The cosmic web of the Local Universe: cosmic variance, matter content and its relation to galaxy morphology

Abstract: We present, for the first time, a Local Universe (LU) characterization using high precision constrained $N$-body simulations based on self-consistent phase-space reconstructions of the large-scale structure in the Two-Micron All-Sky Galaxy Redshift Survey. We analyse whether we live in a special cosmic web environment by estimating cosmic variance from a set of unconstrained $\Lambda$CDM simulations as a function of distance to random observers.
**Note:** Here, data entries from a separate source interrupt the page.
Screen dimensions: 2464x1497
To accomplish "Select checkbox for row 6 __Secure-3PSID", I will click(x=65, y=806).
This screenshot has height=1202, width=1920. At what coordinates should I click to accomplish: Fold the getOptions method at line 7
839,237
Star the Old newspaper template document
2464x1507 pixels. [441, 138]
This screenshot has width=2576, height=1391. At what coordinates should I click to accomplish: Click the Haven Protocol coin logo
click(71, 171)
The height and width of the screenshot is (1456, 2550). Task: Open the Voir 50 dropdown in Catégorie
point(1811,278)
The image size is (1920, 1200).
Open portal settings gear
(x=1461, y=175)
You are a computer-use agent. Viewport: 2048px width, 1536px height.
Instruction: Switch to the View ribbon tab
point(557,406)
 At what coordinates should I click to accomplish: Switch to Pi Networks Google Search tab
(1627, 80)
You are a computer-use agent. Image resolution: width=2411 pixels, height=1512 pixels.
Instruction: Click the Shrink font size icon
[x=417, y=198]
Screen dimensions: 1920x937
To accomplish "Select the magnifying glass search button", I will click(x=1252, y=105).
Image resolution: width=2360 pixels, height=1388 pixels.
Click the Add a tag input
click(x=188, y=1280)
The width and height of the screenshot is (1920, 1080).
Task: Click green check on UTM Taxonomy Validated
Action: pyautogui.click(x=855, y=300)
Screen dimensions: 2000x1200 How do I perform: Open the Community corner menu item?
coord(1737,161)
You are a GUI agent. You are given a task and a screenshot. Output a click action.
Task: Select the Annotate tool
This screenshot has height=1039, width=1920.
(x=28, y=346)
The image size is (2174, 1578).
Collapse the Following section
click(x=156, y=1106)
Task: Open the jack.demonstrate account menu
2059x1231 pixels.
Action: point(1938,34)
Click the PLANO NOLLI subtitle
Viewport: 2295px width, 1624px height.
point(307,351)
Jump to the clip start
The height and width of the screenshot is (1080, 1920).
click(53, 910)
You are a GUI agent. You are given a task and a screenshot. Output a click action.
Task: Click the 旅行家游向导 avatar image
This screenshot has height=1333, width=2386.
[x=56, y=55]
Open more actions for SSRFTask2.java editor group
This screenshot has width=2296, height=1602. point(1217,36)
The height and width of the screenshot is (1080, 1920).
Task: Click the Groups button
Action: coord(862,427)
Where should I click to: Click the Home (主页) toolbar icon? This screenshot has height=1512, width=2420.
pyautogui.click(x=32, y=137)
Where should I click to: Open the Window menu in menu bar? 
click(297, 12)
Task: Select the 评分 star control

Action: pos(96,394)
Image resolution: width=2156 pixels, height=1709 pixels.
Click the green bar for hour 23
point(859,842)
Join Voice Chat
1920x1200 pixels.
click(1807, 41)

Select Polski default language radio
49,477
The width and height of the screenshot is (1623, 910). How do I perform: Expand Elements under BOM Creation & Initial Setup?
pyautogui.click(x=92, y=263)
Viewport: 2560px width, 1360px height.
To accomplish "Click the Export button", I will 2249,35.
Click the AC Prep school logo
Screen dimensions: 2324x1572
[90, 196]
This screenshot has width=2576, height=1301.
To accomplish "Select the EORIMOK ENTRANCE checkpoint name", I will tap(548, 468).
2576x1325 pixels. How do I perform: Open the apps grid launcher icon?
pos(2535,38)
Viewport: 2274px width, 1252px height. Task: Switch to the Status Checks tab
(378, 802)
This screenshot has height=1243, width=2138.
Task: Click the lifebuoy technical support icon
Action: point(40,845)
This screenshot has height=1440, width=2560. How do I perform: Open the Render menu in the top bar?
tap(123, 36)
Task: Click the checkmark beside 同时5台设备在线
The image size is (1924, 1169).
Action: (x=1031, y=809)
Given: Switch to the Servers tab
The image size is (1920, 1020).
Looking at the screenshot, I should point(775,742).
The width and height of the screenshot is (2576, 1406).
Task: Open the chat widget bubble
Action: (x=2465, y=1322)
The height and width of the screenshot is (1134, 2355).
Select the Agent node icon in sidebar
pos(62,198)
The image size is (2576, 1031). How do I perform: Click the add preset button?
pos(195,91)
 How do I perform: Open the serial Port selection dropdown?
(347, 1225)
By computing volume and mass filling fractions for voids, sheets, filaments and knots, we find that the LU displays a typical scatter of about $1\sigma$ at scales $r>15\,h^{-1}\,{\rm Mpc}$, in agreement with $\Lambda$CDM, converging to a fair unbiased sample when considering spheres of about $60\,h^{-1}\,{\rm Mpc}$ radius. Additionally, we compute the matter density profile of the LU and found a reasonable agreement with the estimates of Karachentsev (2012) only when considering the contribution of dark haloes. This indicates that observational estimates may be biased towards low density values. As a first application of our reconstruction, we investigate the likelihood of different galaxy morphological types to inhabit certain cosmic web environments. In particular, we find that, irrespective of the method used to define the web, either based on the density or the peculiar velocity field, elliptical galaxies show a clear tendency to preferentially reside in clusters as opposed to voids (up to a level of $5.3\sigma$ and $9.8\sigma$ respectively) and conversely for spiral galaxies (up to a level of $5.6\sigma$ and $5.4\sigma$ respectively). These findings are compatible with previous works, albeit at higher confidence levels.